(Task to complete): Copy the records verbatim, beginning at the line that contains "Task: Click the 0.00% Fibonacci level label" and ending after the line that contains "Select the Primary", with both of those lines included.

— start —

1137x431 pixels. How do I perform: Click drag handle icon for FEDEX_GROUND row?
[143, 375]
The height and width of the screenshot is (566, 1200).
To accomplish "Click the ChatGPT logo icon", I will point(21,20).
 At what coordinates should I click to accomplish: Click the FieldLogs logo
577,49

— end —
— start —

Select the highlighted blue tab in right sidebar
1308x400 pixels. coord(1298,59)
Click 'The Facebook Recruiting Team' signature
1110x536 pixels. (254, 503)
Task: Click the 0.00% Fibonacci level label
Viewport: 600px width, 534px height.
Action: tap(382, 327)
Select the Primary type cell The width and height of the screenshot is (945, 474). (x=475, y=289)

— end —

(Reply to the exercise):
Task: Click the 0.00% Fibonacci level label
Viewport: 600px width, 534px height.
Action: tap(382, 327)
Select the Primary type cell The width and height of the screenshot is (945, 474). (x=475, y=289)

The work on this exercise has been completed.